In the early days of the digital revolution, the most noticeable effect was on manufacturing jobs. Automation, driven by advancements in robotics and computerization, began to replace human workers in tasks that required precision and repetition. This change was fueled by the need for greater efficiency, cost savings, and reducing errors.
In industries like automotive manufacturing, robots transformed production lines. For example, General Motors (GM) integrated robots for tasks like welding and painting, significantly boosting productivity while reducing the need for human labor. During the 1980s, GM’s use of robotic technology resulted in the loss of thousands of jobs, marking a turning point in the manufacturing job market.
A report by the International Federation of Robotics revealed that between 2010 and 2015, the number of robots in factories worldwide grew by about 15% each year, leading to the elimination of many manual jobs.
Today, the rise of Artificial Intelligence (AI) and Machine Learning (ML) is causing a similar, if not more significant, disruption. This time, however, it is impacting sectors that were once considered safe from automation.

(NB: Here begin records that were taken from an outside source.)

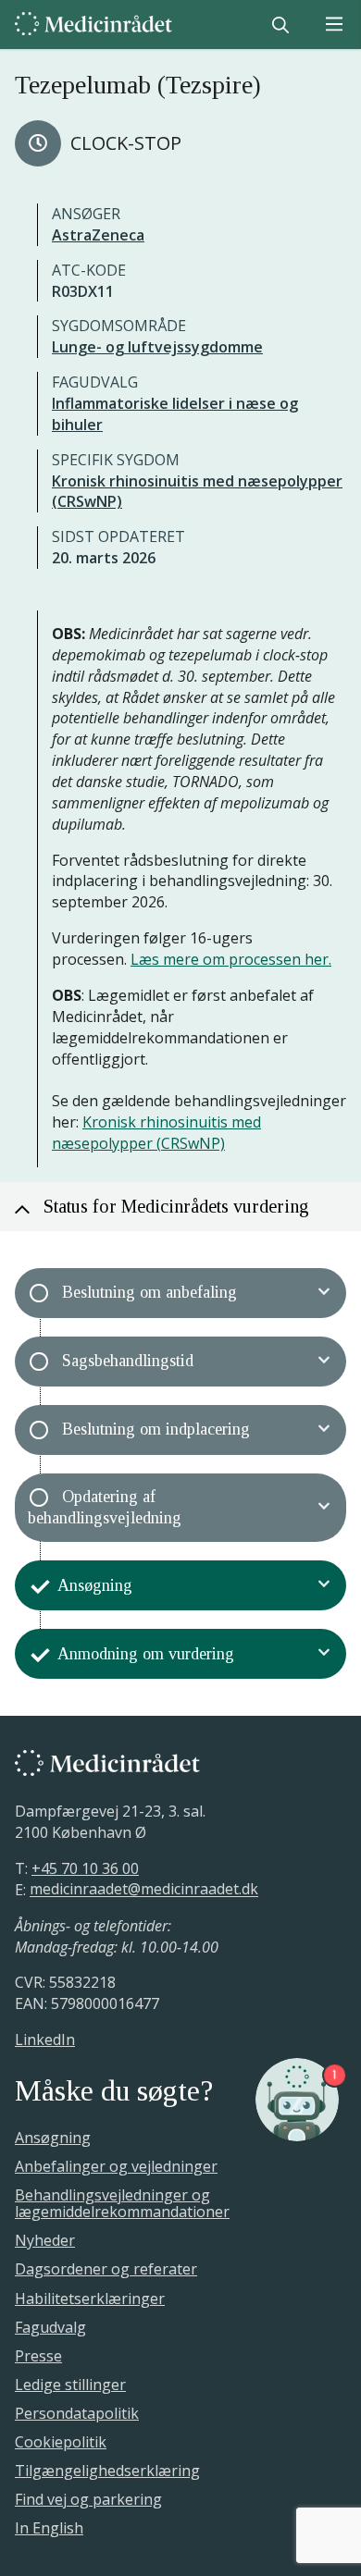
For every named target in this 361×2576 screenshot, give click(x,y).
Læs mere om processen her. (231, 959)
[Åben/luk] (324, 1293)
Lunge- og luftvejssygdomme (157, 347)
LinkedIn (45, 2039)
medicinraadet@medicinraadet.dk (144, 1890)
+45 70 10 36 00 (85, 1868)
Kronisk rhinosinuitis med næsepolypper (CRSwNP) (156, 1132)
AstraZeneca (98, 235)
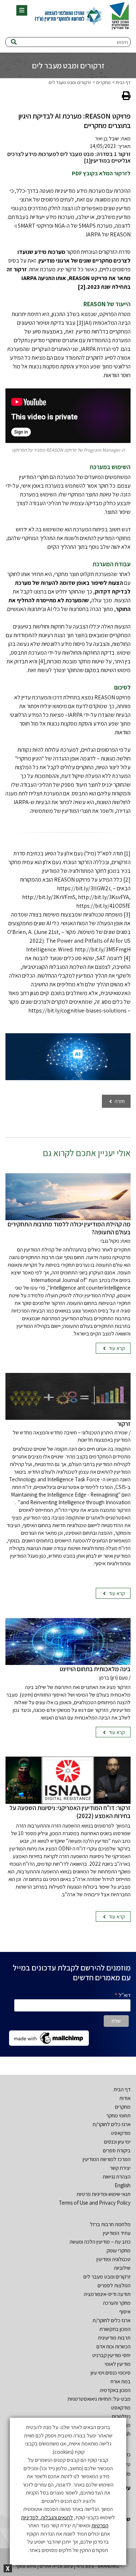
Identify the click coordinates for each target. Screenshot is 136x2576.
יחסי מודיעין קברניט (111, 2355)
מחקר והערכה (117, 2302)
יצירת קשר (120, 2167)
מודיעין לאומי (118, 2363)
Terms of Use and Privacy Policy (95, 2202)
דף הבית (123, 82)
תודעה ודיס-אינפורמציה (107, 2294)
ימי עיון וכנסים (117, 2141)
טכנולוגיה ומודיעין (113, 2259)
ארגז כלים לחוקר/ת (111, 2124)
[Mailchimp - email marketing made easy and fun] (49, 2037)
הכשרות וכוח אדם (113, 2346)
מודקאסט (121, 2132)
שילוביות (122, 2267)
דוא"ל (122, 1994)
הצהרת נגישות (117, 2176)
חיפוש (122, 42)
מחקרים (103, 82)
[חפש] (14, 42)
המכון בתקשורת (115, 2328)
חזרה (119, 1101)
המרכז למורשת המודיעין (107, 2159)
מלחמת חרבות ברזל (110, 2224)
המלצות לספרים (114, 2285)
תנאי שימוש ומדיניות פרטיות (104, 2193)
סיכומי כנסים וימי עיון (111, 2372)
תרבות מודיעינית (114, 2337)
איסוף (125, 2311)
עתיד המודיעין (117, 2232)
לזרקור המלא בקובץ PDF (101, 173)
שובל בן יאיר (107, 138)
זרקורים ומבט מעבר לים (70, 82)
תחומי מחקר (118, 2115)
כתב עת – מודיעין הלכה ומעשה (100, 2241)
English (123, 2185)
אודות (125, 2097)
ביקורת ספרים (117, 2150)
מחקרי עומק (119, 2250)
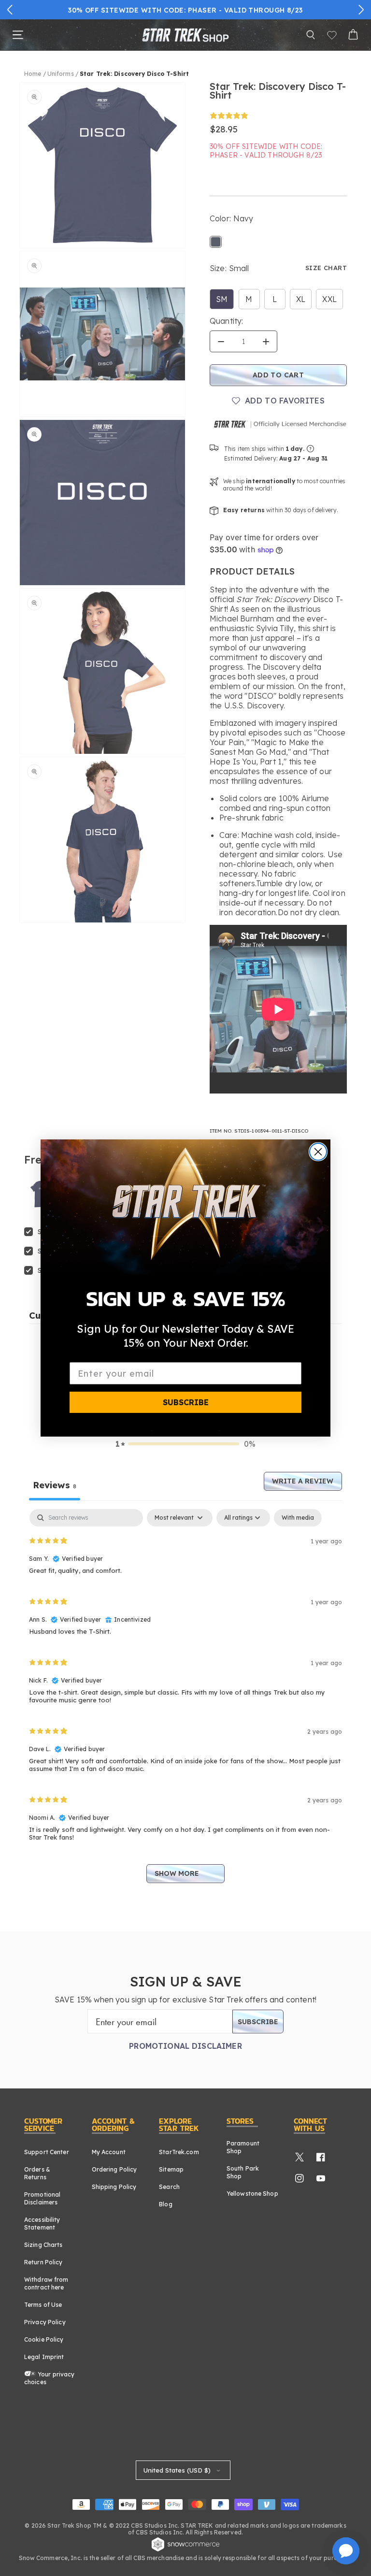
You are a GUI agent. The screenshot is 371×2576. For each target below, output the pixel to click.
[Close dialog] (318, 1151)
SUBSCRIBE (186, 1402)
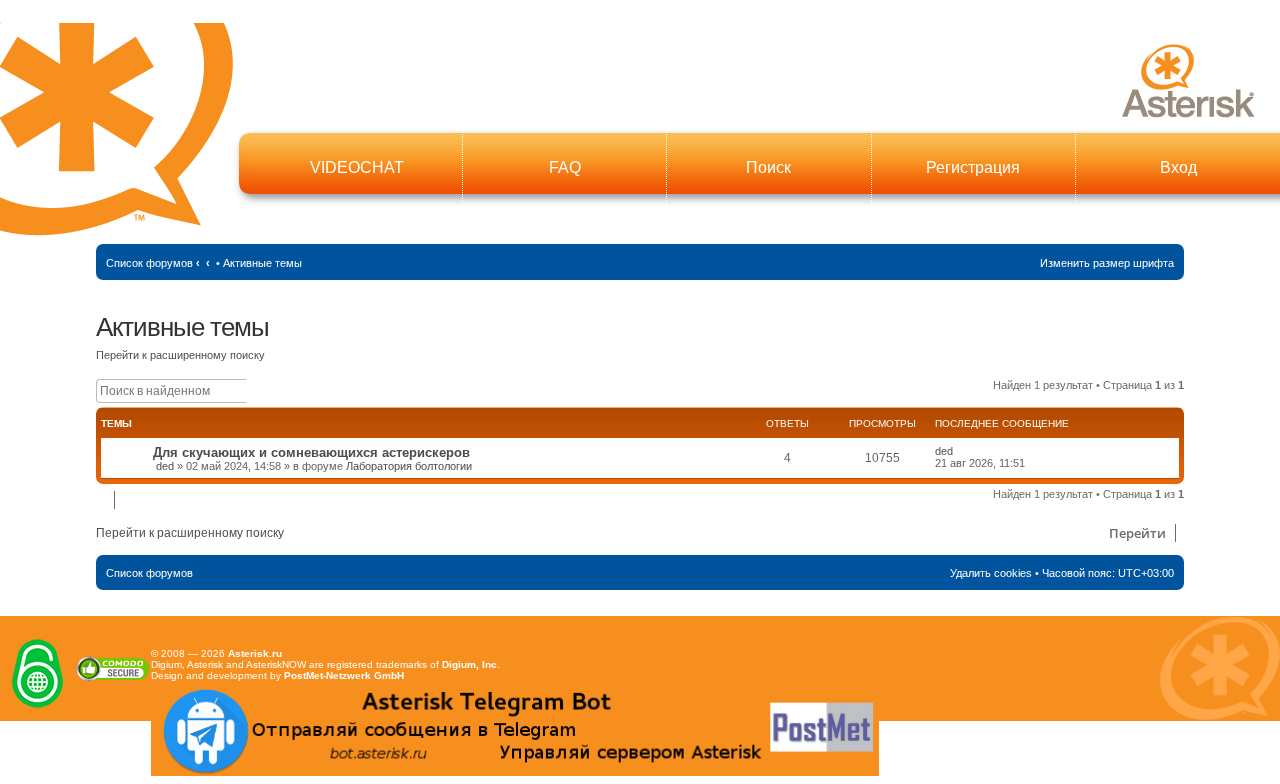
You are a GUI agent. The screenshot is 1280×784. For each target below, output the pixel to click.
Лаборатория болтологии (409, 466)
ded (165, 466)
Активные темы (262, 263)
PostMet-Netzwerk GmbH (344, 675)
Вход (1178, 167)
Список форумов (149, 263)
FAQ (565, 167)
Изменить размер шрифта (1107, 263)
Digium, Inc (469, 664)
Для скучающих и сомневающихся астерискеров (311, 452)
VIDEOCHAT (357, 167)
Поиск (768, 167)
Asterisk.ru (255, 653)
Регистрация (973, 167)
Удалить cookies (991, 573)
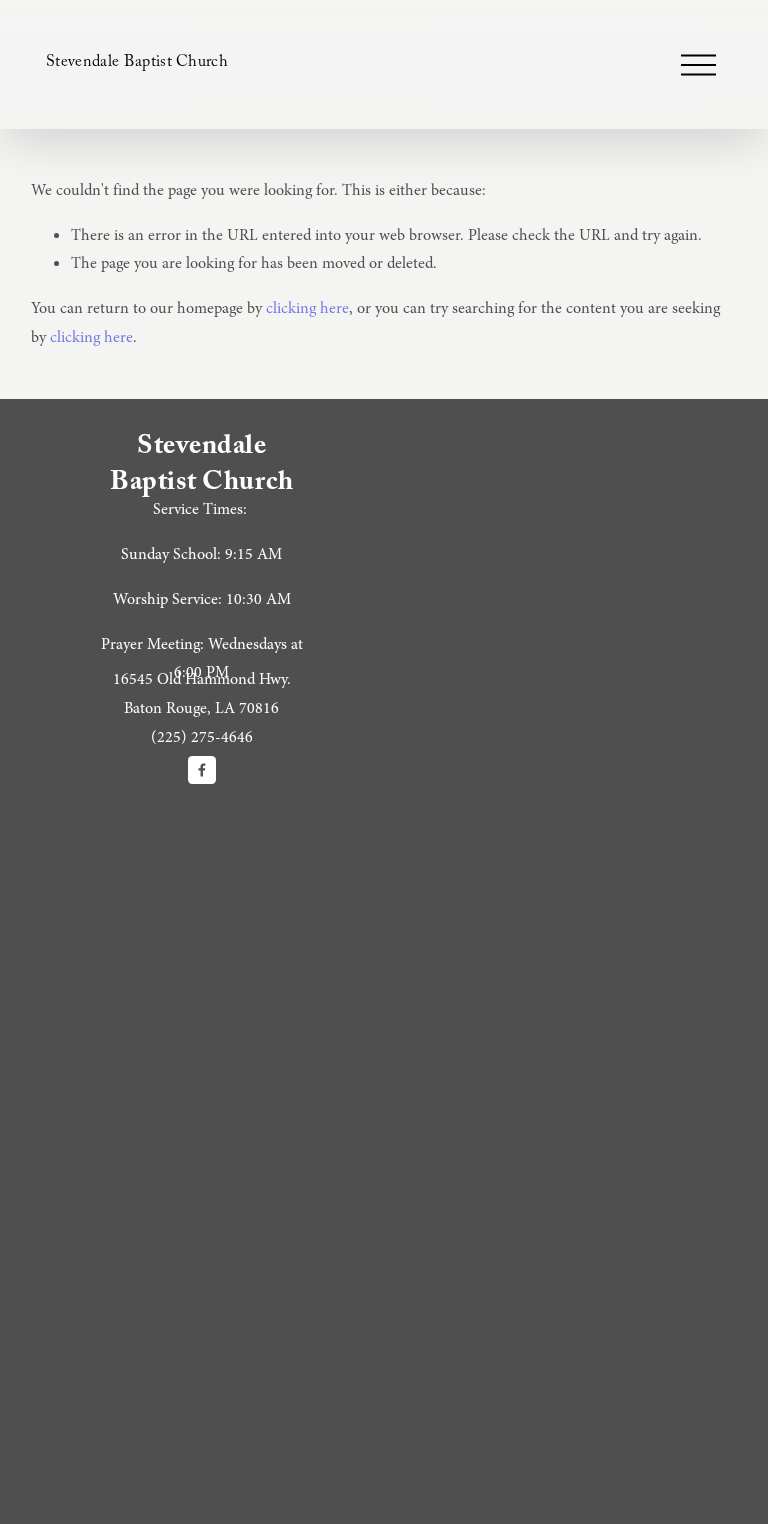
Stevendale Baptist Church (137, 63)
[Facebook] (202, 770)
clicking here (307, 308)
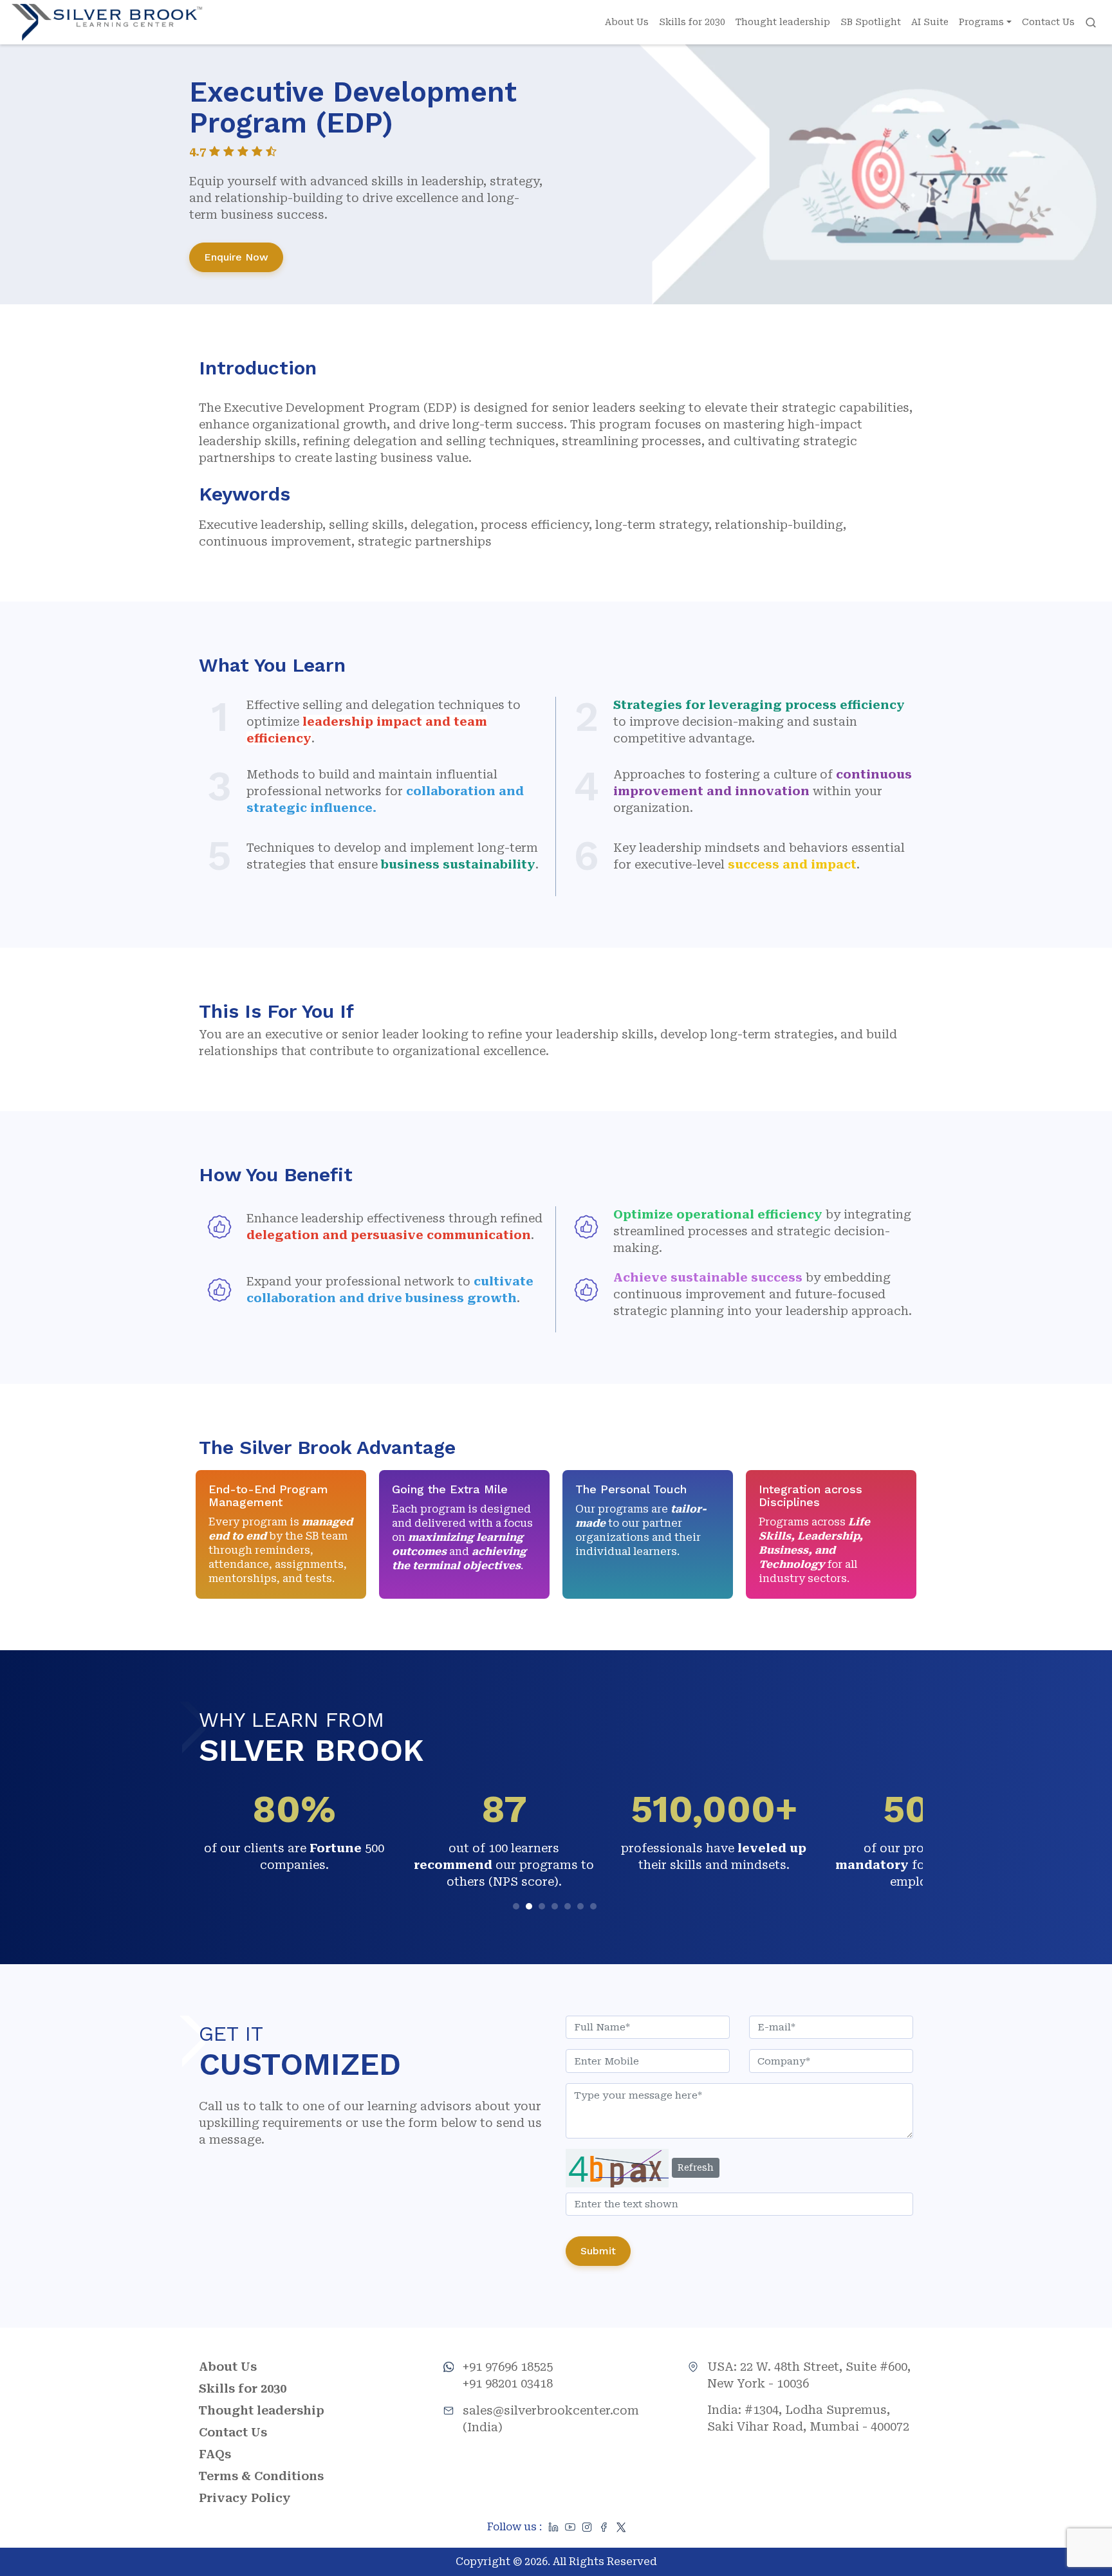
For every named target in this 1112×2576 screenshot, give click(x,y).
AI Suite (930, 22)
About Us (627, 22)
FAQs (215, 2454)
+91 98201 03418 (508, 2383)
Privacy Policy (245, 2498)
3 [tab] (543, 1908)
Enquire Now (236, 257)
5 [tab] (569, 1908)
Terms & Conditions (261, 2476)
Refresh (696, 2167)
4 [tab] (556, 1908)
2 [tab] (530, 1908)
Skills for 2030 (692, 22)
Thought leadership (783, 22)
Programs (981, 22)
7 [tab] (595, 1908)
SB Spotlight (870, 22)
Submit (598, 2251)
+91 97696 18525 (508, 2366)
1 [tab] (518, 1908)
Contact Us (1048, 22)
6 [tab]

In finance, for instance, AI algorithms are now handling complex analytical tasks that used to require human expertise.
JPMorgan Chase’s COIN (Contract Intelligence) program is a notable example. This machine learning tool reviews commercial loan agreements in seconds, a task that previously took legal staff 360,000 hours each year. A study by McKinsey Global Institute forecasts that by 2030, up to 30% of all work hours worldwide could be automated, with the financial industry being one of the hardest-hit sectors.
The healthcare industry, which traditionally depends on skilled human judgment, is also witnessing the growing influence of AI. In radiology, AI systems are now capable of analyzing X-rays and MRI scans with accuracy that matches or even exceeds human radiologists in some cases.
A study published in Radiology highlighted that an AI system developed by Google outperformed six radiologists in detecting breast cancer in mammograms. According to the American College of Radiology, AI is projected to assist in diagnosing up to 90% of radiological cases by 2035, potentially reshaping the role of radiologists.
In Kenya, AI is making a significant impact on agriculture, a sector that employs a large portion of the population. The startup UjuziKilimo uses AI and big data to analyze soil health, enabling farmers to optimize their inputs and improve crop yields.
This technological advancement is not only increasing agricultural productivity but also creating new tech-driven job opportunities in rural areas. The World Bank predicts that adopting digital technologies in agriculture could increase productivity in sub-Saharan Africa by up to 70% by 2050, positively affecting employment in the sector.
In addition, a report by the International Finance Corporation estimates that the digital health market in sub-Saharan Africa could reach $1.5 billion by 2024, suggesting significant job creation in the healthcare sector.
The point is, no job is completely safe from the effects of technology. You are not in your role simply because someone likes you; you are there because you are relevant. And relevance is what the world values. The moment your relevance is questioned, even if it is by technology, your role may be at risk. As we approach the end of the year, it’s time to reflect on your future career plans. Will that role still exist when you get there?